++++ EXTRACTED INFORMATION ++++

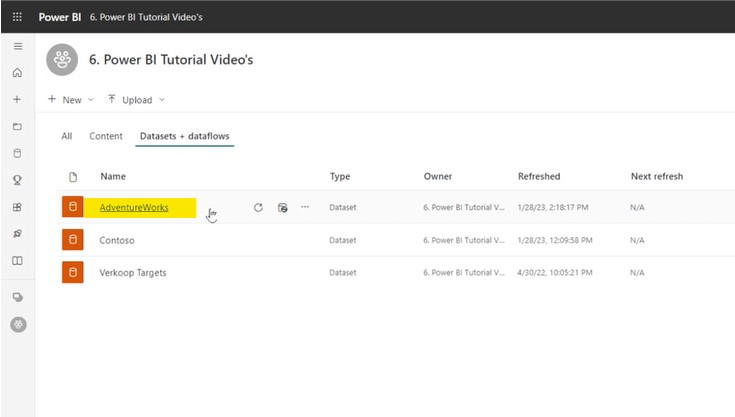Open the Apps icon in the sidebar
The width and height of the screenshot is (735, 417).
[x=17, y=208]
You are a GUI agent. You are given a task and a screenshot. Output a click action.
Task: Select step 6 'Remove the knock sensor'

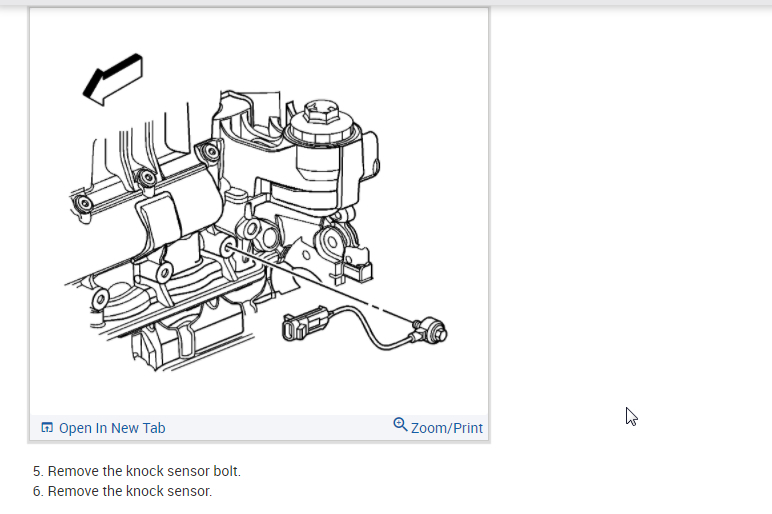tap(123, 491)
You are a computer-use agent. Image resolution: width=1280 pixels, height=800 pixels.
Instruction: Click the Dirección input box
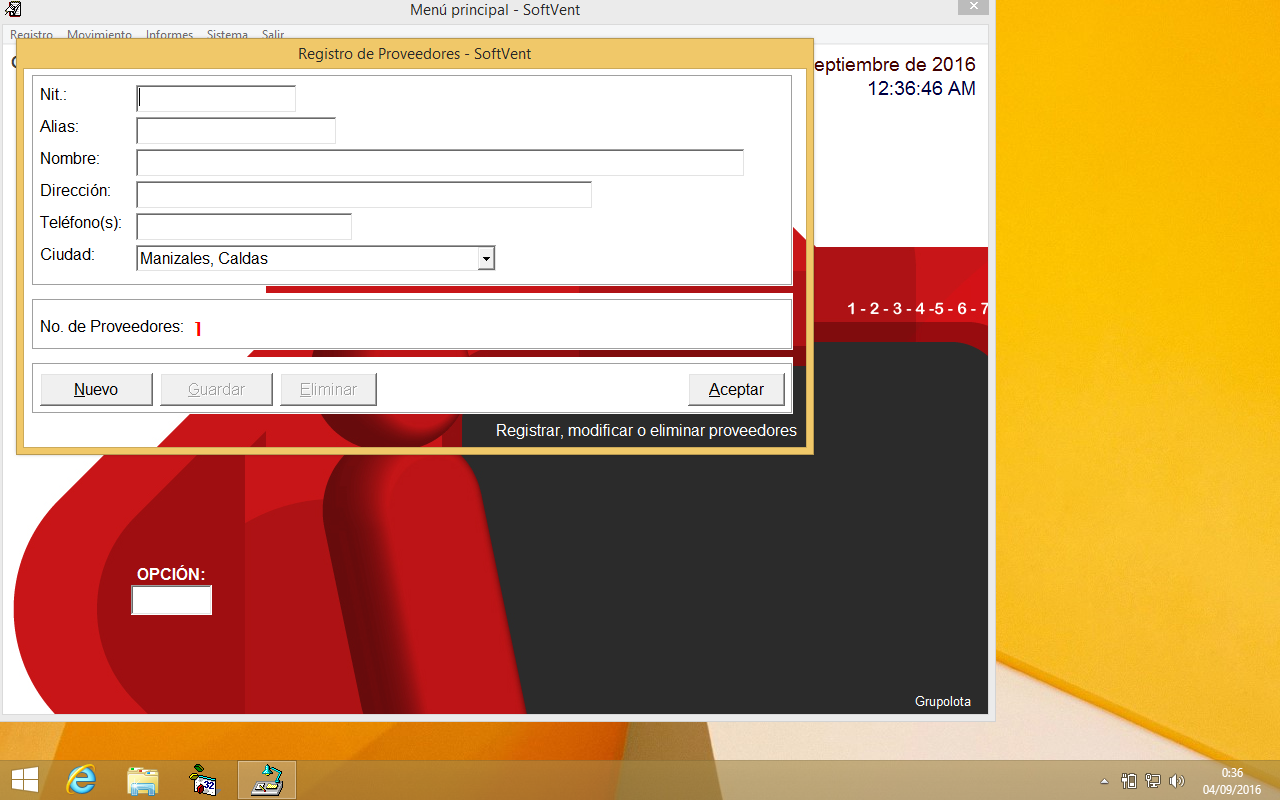pyautogui.click(x=364, y=195)

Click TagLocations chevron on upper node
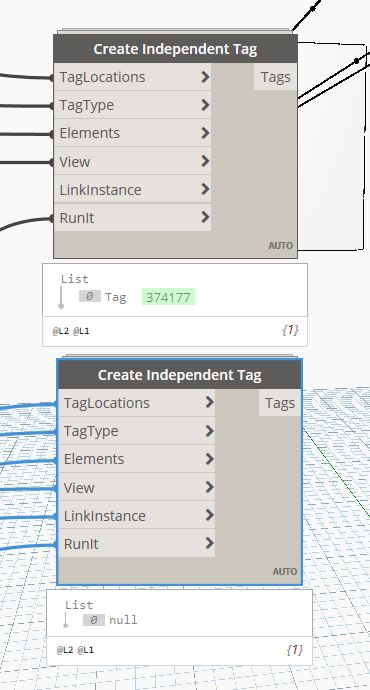pos(205,77)
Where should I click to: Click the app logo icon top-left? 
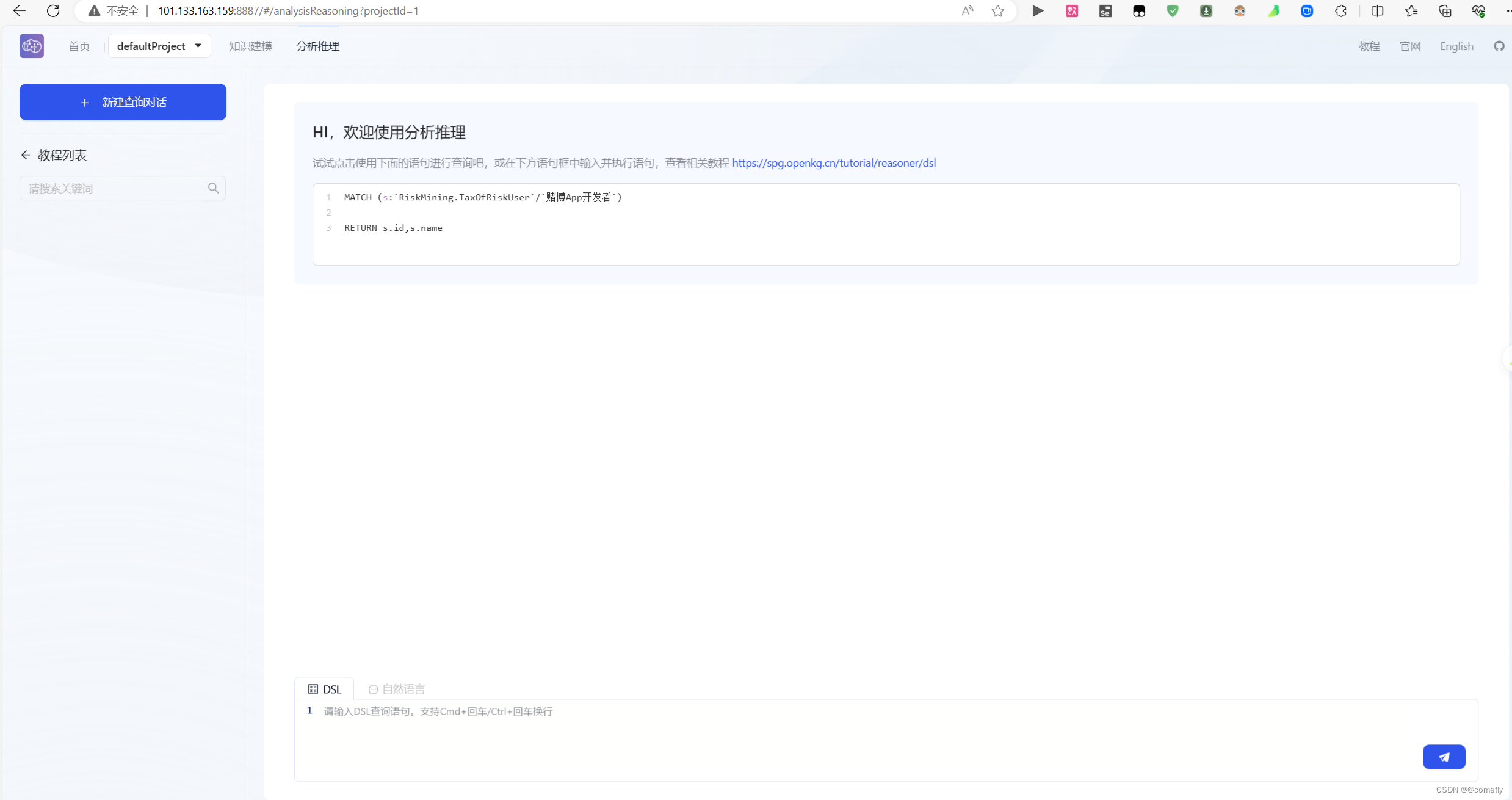point(31,46)
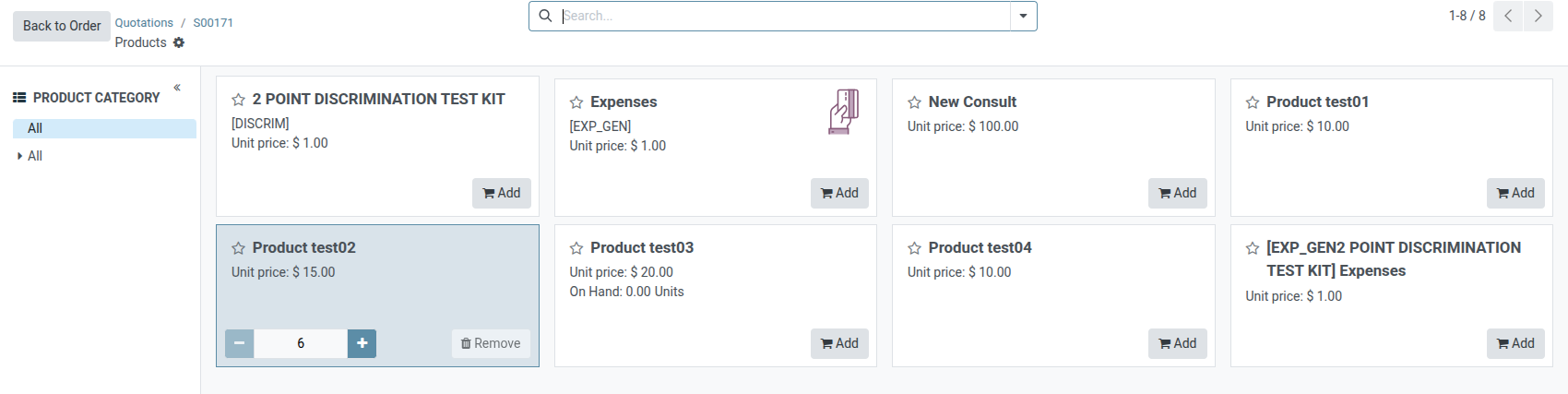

++++

# EXERCISE BRIEF
Leave every picture out and write out, word for word, the lines from the one that contains "Task: Select step 6 'Remove the knock sensor'" through the last line of the records.

# TASK RESULT
Task: Select step 6 'Remove the knock sensor'

tap(123, 491)
You are a computer-use agent. Image resolution: width=1280 pixels, height=800 pixels.
Instruction: Click the Dirección input box
pyautogui.click(x=364, y=195)

Click TagLocations chevron on upper node
pos(205,77)
Where should I click to: Click the app logo icon top-left? 
point(31,46)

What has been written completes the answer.